De staatsecretaris heeft daarom op 23 november j.l op Curaçao een verdiepend gesprek gevoerd met betrokkenen vanuit alle zes de eilanden van het Koninkrijk. Ook is er contact geweest met de Surinaamse autoriteiten en belangenorganisaties. Onder meer op 8 december gaat het kabinet in Nederland nader in gesprek met betrokkenen uit het Caribisch deel van het Koninkrijk, Suriname en Nederland. Het kabinet wil hiermee tot een belangwekkende reactie komen die recht doet aan de betekenis en beleving van het slavernijverleden.
Op 19 december aanstaande wordt de inhoudelijke reactie op de aanbevelingen van het Adviescollege aan uw Kamer gezonden. In de kabinetsreactie zal uitgebreid worden ingegaan op de aanbevelingen van de dialooggroep, inclusief die inzake excuses.
Ook zal de minister-president op die dag namens de regering een publieke boodschap uitspreken.
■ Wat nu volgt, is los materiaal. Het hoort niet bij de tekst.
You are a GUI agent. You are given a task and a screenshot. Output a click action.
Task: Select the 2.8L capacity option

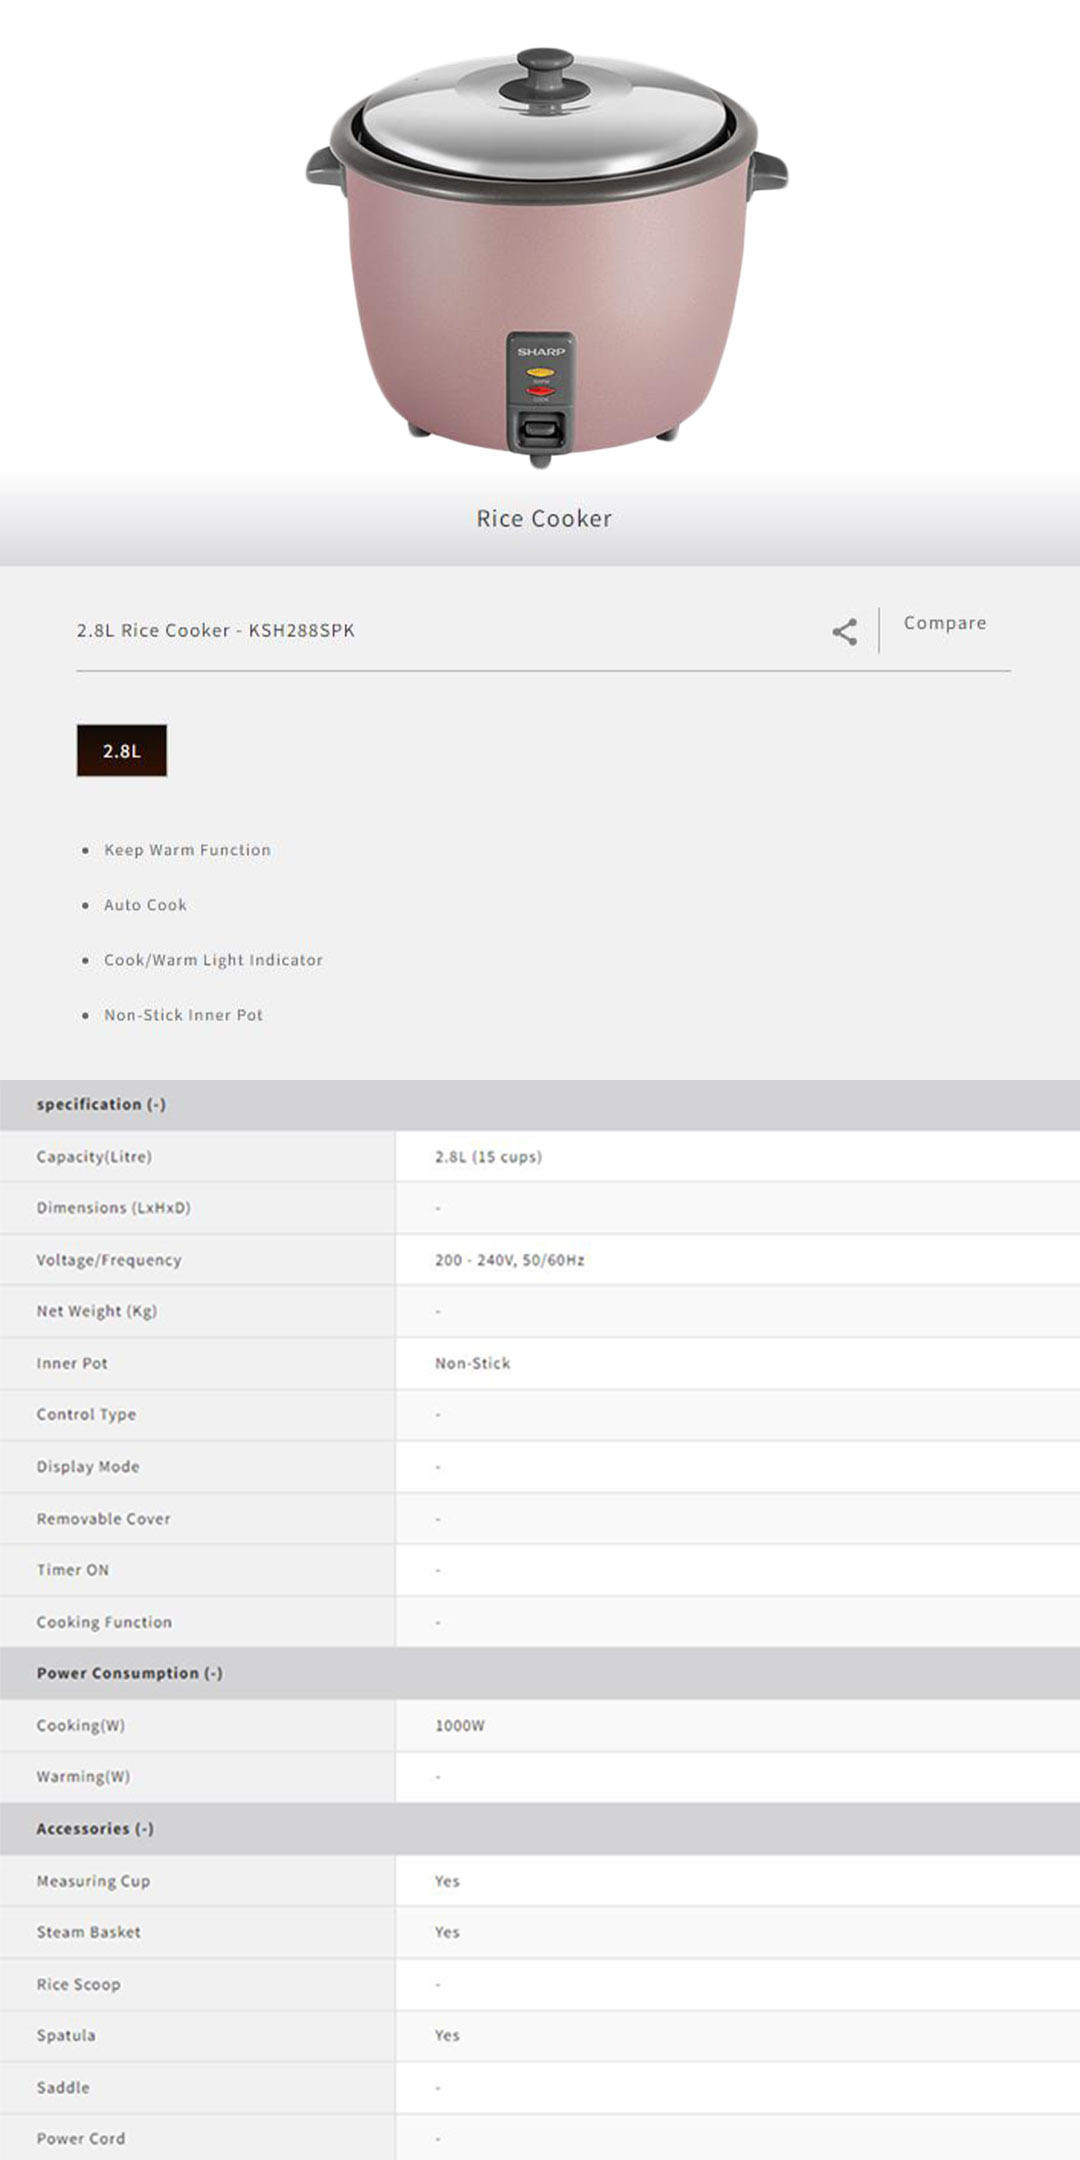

Aansluitend zullen leden van het kabinet tijdens vervolgbijeenkomsten in het Caribische deel van het Koninkrijk, en in Suriname, met betrokkenen dieper ingaan op de kabinetsreactie.
De presentatie van de kabinetsreactie vormt een belangrijk moment in een langere periode van reflectie op en dialoog over de omgang met het slavernijverleden.